“Não há futuro da Hungria sem crianças húngaras” discursava Viktor Orbán, pai de cinco filhos, há dias, elogiando o programa CSOK (beijo, em húngaro) que consiste numa série de incentivos económicos com vista a fomentar o nascimento de mais bebés húngaros. Há quem lhe chame a “máquina de fazer bebés húngaros”, a verdade é que dentro deste programa estão algumas medidas generosas como: isenção de imposto sobre o rendimento para mulheres com mais de quatro filhos; ajudas de custo na compra de casa; perdão de empréstimos; empréstimos sem juros até 10 milhões de florins; ajuda na compra de carrinhas familiares de 7 lugares; maior período de férias, entre outros.
Depois da Queda do Muro de Berlim, o leste da Europa perdeu sensivelmente 15 milhões de pessoas devido a uma fortíssima e continuada emigração. A Hungria não foi excepção. De acordo com a ONU, este país é o 10º país onde a população mais tem decrescido. Foi com estes dados alarmantes que Orbán discursou “precisamos de uma revolução demográfica”.

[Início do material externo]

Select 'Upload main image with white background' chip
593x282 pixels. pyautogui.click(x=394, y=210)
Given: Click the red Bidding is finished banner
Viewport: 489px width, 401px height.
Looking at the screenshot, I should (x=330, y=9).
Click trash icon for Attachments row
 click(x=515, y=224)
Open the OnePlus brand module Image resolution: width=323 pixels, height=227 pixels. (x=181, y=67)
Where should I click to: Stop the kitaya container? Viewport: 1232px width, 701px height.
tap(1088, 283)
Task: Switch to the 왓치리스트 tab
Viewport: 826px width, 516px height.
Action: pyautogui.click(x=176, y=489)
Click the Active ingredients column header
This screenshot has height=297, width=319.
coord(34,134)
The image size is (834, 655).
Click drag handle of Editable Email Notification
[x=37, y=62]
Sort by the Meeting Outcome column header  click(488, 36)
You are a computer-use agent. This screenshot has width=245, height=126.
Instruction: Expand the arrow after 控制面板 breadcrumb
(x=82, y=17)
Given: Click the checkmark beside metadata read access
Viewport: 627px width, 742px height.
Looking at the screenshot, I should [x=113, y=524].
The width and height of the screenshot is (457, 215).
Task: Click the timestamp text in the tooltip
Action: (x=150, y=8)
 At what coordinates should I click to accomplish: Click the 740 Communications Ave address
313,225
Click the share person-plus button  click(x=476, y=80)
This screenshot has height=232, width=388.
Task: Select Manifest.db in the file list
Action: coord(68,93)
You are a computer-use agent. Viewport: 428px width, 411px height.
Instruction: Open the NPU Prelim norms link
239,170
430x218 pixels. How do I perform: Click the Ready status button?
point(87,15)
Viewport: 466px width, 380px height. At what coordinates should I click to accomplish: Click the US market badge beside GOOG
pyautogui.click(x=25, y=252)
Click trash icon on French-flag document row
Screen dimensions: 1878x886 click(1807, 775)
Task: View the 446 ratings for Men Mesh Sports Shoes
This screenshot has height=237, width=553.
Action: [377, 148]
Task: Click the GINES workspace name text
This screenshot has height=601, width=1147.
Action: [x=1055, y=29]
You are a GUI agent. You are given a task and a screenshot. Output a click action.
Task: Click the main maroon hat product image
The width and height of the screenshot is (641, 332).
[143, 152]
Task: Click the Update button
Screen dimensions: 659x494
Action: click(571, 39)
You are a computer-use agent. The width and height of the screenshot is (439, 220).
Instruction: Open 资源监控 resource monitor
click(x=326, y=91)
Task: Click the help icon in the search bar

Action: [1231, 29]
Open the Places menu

O famoso programa CSOK lançado pelo Fidesz parece estar a dar resultado. De acordo com as estatísticas, a taxa de fertilidade da mulher húngara era de 1.2 antes em 2010 antes do Governo de Orbán, passando para 1.5 em 2018, sendo que a meta (talvez exagerada) é a de 2.1 crianças por cada mulher húngara em 2030.
Na minha opinião, esta “revolução demográfica” de Orbán leva consigo uma contradição quase grotesca. É que senão veja-se: alguém pareceu esquecer-se que a emigração de jovens para fora da Hungria continua a aumentar de forma avassaladora (quase 600 mil húngaros vivem fora da Hungria), com um aumento substancial em 2018. Ou seja: os bebés nascem na Hungria, mas os jovens vão-se embora do país. Isto faz sentido? Se existem políticas para aumentar o número de bebés, deveriam haver mais para fixar os jovens neste país. A isenção de impostos para pessoas até 25 anos parece promissor, mas é preciso uma revolução fiscal mais contundente (mas sobre isto falarei num próximo artigo).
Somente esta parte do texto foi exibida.